Edirneye dönüşünde Sadrazam Halil Paşayı öldürttü ve yerine ancak bir yıl kadar sonra Mahmut Paşayı Sadrazamlığa getirdi. 23 yaşında İstanbulu almış olan Fatih, ondan sonra 28 yıl hükümdarlıkta bulunmuş ve bütün saltanatı zarfında iki imparatorluk, on dört devlet, iki yüz şehir fethederek “Fatih” unvanına tamamıyla hak kazanmıştır.
Yaptığı savaşlar arasında başarısız olanlar da vardı. Fakat savaşlarının çoğu parlak zaferlerle bitmiştir. 1456da meşhur Jan Hünyad, Firuz Beyin ordusunu bozmuş, kendisini esir etmişti. Arnavutlukta yine meşhur İskender Bey, Fatihin ordularını uzun müddet uğraştırdı.
1459da Yunanistan ve Sırbistan istila edildi. 1462de Trabzon İmparatorluğu da Osmanlıların eline geçti. İki yıl sonra Bosna alındı. Karaman hükümetine büsbütün son verildi. Arnavutluk nihayet istila edildi. 1475de Gedik Ahmed Paşa komutasındaki ordu Kırımı aldı ve ondan sonra Kırım bir Osmanlı eyaleti haline girdi. İtalya topraklarında ve Avusturya içlerinde Türk akıncıları dolaştı.

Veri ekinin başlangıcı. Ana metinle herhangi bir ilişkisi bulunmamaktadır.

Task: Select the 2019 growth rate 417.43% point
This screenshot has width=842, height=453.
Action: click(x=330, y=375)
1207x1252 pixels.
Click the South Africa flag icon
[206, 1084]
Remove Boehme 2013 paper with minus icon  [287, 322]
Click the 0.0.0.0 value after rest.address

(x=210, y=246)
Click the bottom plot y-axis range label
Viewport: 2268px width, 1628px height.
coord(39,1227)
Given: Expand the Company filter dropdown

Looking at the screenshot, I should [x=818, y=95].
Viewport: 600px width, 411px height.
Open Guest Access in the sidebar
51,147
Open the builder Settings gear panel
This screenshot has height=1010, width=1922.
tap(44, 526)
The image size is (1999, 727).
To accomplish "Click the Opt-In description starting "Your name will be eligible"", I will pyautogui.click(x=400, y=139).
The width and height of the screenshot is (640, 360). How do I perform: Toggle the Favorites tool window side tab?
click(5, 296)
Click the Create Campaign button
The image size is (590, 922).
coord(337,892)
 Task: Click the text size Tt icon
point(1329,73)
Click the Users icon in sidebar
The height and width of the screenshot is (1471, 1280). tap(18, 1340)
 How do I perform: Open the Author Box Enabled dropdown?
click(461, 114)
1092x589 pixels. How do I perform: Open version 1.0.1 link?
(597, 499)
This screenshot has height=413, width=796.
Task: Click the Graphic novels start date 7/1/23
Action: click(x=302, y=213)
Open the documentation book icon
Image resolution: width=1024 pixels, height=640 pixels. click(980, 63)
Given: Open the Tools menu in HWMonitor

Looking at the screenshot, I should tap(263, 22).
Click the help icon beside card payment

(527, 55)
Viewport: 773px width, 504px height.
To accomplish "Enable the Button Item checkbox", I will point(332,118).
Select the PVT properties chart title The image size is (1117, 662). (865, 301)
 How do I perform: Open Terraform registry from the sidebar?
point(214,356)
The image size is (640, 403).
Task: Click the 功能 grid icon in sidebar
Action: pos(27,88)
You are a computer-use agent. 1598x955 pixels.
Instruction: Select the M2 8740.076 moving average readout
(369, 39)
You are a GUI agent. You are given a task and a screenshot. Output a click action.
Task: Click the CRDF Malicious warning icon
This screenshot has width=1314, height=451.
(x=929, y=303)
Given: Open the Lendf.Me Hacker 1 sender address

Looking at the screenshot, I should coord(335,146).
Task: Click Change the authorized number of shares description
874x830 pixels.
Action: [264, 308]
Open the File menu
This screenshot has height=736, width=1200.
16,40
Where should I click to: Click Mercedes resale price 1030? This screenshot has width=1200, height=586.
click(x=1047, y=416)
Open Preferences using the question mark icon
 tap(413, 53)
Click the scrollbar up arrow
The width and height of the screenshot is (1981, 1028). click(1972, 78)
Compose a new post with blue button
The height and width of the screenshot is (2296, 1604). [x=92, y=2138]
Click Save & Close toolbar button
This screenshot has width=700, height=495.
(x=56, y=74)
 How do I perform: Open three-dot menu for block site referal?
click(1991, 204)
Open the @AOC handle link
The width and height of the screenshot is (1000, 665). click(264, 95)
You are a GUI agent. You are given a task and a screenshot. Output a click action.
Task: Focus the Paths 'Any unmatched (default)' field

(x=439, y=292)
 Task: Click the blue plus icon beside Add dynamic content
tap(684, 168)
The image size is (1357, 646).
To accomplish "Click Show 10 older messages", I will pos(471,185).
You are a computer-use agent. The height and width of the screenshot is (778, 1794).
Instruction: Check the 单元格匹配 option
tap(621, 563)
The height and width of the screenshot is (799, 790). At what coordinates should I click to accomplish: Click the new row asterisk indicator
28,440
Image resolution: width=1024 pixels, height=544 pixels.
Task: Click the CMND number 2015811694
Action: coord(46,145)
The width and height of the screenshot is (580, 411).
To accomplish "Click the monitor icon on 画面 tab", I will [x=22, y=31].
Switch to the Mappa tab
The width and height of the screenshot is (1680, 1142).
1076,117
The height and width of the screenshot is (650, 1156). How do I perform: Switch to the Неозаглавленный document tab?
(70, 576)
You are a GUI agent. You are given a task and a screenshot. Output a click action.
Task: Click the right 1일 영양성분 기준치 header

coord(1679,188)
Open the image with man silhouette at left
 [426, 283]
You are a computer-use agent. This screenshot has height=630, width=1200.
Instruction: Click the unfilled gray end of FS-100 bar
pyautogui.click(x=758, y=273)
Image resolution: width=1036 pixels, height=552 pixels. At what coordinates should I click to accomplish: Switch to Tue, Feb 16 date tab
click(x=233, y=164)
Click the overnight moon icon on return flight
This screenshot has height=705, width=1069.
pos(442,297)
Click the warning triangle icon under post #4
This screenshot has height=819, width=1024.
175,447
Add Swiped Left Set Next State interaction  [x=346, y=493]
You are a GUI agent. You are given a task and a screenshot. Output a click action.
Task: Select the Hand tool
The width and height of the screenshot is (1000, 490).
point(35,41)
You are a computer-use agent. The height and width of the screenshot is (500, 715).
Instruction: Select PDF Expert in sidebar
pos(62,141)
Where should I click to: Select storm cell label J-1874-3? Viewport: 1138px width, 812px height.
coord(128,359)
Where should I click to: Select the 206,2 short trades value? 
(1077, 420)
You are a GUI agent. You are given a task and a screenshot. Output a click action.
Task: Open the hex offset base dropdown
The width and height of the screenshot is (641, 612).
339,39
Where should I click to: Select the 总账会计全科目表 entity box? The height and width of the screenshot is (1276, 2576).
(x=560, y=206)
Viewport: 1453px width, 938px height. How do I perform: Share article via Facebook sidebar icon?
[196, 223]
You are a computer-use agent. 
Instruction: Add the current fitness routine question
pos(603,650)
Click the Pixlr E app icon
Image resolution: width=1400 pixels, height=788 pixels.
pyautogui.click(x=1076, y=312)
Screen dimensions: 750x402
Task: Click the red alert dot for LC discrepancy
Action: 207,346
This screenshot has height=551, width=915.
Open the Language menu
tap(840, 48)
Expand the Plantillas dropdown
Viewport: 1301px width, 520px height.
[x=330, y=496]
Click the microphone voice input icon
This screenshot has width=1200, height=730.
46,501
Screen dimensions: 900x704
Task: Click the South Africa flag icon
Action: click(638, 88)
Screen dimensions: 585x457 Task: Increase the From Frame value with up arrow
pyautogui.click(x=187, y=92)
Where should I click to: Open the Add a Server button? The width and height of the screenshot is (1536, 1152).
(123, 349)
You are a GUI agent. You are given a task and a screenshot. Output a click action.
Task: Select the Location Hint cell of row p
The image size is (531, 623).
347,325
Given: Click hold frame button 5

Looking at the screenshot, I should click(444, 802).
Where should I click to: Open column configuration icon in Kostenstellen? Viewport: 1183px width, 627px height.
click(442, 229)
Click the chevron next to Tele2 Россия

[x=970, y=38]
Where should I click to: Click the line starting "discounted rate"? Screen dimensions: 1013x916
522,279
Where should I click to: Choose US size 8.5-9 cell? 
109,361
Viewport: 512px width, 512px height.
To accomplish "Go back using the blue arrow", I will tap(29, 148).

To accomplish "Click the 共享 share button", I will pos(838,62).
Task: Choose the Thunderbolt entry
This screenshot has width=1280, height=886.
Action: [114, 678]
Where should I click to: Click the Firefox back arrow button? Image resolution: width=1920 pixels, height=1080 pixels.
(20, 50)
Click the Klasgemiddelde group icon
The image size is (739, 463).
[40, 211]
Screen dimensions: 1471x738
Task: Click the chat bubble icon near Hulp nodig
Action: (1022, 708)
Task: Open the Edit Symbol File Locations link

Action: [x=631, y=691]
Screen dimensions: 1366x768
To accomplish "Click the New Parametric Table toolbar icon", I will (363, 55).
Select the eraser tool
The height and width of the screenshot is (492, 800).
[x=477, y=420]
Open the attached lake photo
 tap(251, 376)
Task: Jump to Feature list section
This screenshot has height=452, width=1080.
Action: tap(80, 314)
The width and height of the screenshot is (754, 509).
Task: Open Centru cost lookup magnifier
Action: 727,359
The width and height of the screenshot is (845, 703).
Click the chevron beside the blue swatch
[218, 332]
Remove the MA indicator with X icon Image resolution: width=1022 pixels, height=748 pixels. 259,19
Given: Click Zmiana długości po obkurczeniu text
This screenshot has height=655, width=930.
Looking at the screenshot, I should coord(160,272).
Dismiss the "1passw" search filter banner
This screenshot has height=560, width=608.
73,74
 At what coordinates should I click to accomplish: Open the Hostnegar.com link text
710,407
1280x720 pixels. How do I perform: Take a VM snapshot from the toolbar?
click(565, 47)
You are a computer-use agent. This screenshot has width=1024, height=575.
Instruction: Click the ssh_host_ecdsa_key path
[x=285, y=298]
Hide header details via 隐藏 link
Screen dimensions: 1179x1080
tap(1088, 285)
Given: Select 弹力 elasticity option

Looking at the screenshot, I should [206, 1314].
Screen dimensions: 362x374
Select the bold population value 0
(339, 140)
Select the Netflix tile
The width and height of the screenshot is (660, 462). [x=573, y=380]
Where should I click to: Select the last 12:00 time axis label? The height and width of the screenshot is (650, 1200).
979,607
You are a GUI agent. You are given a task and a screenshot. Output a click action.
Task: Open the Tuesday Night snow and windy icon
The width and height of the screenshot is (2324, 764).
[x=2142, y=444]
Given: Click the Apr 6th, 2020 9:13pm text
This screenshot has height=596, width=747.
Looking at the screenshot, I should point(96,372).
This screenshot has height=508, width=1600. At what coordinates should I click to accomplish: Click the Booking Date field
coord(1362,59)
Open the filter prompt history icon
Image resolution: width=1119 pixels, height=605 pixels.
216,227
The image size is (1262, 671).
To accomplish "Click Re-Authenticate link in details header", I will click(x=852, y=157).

Fatih Sultan Mehmet, Rodos kalesini almaya uğraşmış, fakat muvaffak olamamıştır. Rodos Şövalyeleri, Fatihin torununun oğlu Kanuni Süleyman zamanına kadar Türk pençesinden kurtulmuş oldular. Akkoyunlu devletinin hükümdarı Uzun Hasanın mağlubiyetle neticelenen Otlukbeli Savaşı da 1472de yapılmıştır.
25 Nisan 1481 günü Ordu-yu Hümayûn'un başında yola çıkan Fatih Sultan Mehmet, Üsküdar'a geçerek ilerlemeye başladı ve bir hafta sonra Gebze civarında konakladı. İstanbul'dan yola çıktığı günden beri sağlık durumu birden bozulmuş ve günden güne de kötüye gitmeye başlamıştı. Aslen Venedikli bir Yahudi olan özel hekimi Yakup Paşa (Asıl adı Maestro İacopo), ulu hakanı tedavi etmek bahanesiyle hareket gününden itibaren vermeye başladığı zehrin dozunu artırmakta idi. Bu Venediklilerin Fatih'e on beşinci suikast teşebbüsü idi. Bundan önceki on dördü hedefine ulaşamamıştı. Venedikliler bu kez astronomik bir ücret vaadi ile padişahın özel doktorunu elde etmişlerdi.
Fatih Sultan Mehmet, 3 Mayıs 1481 günü Gebze'deki otağında kan kusarak öldü. Ancak Yakup Paşanın foyası hemen meydana çıkmıştı. Venedik'in kendisine vaat ettiği 250 milyonluk muazzam serveti alamadan, Türk askerleri tarafından linç edildi.
Tarihlerimiz Fatih Sultan Mehmeti şu suretle tarif ederler: “Orta boylu, kalın kemikli, omuzlarının arası geniş, gövdesi bacaklarından uzun, kaşları yüksek ve kavisli, çehresi beyaz üzerine siyah ve kıvırcık, boynu kısarak ve ön tarafına mail, alnı açık, gözleri parlak, ağzı küçük, burnu kiraza sokulmuş şahin gagası şeklinde kemerli idi.”
Kendi adıyla anılan Fatih semtinde yaptırdığı Fatih camiinin bahçesindeki türbede gömülüdür. Camiinin etrafında medreseler de yaptırmış ve bunları o zamana göre mükemmel denecek bir şekilde açtırmıştır. Eyüp camii ile Ayasofya medresesini de o yaptırmıştı.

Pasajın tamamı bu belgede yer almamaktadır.